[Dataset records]
»»

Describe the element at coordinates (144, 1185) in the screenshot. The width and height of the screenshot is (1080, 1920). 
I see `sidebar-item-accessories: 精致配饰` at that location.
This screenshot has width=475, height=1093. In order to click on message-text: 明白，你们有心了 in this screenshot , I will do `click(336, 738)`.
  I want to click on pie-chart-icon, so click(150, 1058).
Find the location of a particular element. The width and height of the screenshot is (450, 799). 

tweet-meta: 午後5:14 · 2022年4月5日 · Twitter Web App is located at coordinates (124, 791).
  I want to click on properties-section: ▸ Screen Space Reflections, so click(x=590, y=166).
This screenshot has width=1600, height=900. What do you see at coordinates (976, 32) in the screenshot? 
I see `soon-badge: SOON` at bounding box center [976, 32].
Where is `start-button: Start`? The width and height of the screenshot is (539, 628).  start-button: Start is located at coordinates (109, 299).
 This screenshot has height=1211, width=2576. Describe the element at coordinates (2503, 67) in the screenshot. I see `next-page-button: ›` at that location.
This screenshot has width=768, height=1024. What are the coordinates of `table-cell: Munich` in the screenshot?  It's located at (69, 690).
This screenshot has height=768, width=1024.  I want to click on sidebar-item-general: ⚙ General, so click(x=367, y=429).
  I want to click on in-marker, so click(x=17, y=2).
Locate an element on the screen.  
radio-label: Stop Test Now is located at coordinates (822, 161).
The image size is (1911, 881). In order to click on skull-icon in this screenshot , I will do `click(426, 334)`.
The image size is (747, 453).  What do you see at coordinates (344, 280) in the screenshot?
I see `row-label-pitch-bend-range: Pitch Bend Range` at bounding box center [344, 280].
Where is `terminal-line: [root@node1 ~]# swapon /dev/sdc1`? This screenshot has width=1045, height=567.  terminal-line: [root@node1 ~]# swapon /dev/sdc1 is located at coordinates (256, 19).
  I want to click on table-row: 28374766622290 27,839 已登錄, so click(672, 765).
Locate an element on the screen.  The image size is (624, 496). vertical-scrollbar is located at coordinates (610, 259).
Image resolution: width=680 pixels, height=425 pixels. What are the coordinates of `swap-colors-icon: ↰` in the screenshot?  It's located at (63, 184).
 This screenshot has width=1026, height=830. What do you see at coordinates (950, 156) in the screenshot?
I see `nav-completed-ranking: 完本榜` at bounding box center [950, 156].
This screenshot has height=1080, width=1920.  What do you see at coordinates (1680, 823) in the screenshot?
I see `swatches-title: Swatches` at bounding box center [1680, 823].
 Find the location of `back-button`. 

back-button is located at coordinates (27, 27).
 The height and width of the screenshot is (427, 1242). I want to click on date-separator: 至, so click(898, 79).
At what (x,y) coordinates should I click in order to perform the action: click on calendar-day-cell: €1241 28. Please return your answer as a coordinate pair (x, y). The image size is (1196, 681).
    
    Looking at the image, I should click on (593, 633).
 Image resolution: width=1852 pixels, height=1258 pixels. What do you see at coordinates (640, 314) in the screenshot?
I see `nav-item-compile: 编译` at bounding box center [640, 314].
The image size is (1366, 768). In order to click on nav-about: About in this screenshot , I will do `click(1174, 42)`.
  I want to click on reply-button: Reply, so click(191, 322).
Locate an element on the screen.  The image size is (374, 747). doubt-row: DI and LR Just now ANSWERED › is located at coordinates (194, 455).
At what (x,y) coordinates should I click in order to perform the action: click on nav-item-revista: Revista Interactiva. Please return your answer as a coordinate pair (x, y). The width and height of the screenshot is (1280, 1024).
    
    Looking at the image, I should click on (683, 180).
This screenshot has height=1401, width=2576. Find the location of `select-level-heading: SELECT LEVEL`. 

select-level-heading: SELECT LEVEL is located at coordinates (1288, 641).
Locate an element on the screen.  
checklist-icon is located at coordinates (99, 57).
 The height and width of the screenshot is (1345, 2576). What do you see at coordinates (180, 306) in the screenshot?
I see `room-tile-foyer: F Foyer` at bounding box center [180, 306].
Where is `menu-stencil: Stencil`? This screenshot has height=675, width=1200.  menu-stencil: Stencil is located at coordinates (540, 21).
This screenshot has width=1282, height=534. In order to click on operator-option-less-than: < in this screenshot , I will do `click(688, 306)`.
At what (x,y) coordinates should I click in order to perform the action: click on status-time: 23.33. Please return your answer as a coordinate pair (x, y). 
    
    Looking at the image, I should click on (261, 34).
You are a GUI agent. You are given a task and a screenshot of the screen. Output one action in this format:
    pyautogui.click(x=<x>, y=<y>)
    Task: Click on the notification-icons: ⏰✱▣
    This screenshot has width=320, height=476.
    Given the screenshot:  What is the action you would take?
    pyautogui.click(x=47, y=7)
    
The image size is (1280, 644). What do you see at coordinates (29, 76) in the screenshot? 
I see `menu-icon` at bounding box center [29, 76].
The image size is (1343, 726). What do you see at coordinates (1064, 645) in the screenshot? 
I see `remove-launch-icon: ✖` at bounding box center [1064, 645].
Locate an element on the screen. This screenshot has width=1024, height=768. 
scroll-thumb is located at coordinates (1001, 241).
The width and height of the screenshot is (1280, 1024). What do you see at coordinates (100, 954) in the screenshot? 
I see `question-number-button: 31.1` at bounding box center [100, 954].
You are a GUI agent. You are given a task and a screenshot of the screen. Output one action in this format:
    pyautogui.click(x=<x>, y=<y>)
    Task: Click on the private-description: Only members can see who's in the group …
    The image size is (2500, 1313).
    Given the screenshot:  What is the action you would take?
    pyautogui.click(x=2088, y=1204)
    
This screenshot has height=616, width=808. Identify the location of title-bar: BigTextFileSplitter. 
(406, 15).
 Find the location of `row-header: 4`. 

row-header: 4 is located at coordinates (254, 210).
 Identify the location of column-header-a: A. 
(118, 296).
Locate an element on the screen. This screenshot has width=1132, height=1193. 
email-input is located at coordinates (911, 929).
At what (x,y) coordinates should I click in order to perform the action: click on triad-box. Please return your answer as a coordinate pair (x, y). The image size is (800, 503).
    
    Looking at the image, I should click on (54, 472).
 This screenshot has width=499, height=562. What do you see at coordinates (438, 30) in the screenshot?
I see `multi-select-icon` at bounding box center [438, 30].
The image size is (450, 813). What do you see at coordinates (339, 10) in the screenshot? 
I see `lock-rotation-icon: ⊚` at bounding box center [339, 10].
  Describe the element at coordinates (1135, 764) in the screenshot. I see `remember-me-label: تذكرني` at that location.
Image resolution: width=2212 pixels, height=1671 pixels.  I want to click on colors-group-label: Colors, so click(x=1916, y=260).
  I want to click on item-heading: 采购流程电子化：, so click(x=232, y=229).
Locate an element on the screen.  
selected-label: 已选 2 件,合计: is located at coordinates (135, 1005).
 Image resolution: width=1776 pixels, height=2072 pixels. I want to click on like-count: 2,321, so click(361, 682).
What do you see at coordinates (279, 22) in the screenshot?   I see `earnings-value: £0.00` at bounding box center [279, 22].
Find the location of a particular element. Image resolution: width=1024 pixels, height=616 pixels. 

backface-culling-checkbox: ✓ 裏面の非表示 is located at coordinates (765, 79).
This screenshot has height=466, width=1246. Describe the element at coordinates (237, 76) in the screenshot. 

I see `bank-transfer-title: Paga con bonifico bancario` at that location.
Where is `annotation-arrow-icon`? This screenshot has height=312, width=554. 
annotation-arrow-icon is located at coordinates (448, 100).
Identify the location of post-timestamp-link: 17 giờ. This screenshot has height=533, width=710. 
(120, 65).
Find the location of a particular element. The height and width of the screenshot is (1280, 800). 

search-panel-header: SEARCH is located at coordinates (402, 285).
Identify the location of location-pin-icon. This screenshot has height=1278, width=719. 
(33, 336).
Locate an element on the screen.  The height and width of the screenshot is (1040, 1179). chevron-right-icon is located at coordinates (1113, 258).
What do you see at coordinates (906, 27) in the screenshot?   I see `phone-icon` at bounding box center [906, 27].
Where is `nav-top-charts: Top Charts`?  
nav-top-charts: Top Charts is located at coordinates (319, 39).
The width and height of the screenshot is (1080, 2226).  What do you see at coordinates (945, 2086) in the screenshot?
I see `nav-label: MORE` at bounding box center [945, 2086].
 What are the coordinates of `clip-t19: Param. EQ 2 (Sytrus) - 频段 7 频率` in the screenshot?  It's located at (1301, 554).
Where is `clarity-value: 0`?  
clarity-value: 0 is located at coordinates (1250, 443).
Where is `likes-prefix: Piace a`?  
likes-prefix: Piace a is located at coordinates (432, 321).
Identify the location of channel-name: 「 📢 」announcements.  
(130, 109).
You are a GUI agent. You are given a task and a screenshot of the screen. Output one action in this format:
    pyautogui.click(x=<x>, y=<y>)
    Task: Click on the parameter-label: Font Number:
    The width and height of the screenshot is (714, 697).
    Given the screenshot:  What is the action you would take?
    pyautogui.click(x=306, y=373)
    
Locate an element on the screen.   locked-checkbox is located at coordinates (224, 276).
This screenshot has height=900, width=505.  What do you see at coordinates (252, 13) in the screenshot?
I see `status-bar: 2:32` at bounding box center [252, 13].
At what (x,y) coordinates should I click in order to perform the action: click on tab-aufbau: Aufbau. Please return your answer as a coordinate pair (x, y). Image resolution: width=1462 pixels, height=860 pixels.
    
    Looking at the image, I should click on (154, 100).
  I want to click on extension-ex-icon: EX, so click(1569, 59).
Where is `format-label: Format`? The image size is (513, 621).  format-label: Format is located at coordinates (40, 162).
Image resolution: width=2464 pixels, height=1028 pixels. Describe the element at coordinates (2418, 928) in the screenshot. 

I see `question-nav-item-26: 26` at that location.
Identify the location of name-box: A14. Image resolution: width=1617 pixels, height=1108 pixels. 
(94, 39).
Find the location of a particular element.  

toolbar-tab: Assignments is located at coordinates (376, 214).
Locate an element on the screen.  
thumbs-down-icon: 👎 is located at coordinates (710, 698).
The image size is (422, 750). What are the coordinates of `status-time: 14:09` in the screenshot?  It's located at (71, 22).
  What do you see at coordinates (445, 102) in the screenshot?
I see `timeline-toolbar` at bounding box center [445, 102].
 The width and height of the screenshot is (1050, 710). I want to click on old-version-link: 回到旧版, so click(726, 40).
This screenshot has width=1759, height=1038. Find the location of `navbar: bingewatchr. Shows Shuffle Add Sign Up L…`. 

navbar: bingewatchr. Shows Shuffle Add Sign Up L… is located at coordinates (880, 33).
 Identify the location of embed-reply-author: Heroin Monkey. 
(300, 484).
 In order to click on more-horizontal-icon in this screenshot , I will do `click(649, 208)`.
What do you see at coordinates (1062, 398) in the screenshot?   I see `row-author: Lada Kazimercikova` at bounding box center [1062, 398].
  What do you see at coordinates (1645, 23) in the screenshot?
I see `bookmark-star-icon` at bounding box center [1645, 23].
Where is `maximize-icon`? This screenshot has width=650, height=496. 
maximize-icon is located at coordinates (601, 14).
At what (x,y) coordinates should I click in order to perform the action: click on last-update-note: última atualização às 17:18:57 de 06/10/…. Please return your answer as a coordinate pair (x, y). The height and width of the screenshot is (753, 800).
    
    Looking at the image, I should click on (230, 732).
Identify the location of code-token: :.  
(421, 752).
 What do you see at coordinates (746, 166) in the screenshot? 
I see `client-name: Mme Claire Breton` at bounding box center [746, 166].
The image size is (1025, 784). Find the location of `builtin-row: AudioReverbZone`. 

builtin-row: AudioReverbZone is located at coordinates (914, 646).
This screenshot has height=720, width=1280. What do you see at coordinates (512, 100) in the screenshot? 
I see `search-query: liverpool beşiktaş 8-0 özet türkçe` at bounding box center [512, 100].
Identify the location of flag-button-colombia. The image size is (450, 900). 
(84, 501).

««

■ **TASK DESCRIPTION**
Can you write out the items verbatim, from the first line of the items through the line containing "I want to click on pie-chart-icon, so", with both ends included?

■ **TASK OUTPUT**
Describe the element at coordinates (144, 1185) in the screenshot. The width and height of the screenshot is (1080, 1920). 
I see `sidebar-item-accessories: 精致配饰` at that location.
This screenshot has width=475, height=1093. In order to click on message-text: 明白，你们有心了 in this screenshot , I will do `click(336, 738)`.
  I want to click on pie-chart-icon, so click(150, 1058).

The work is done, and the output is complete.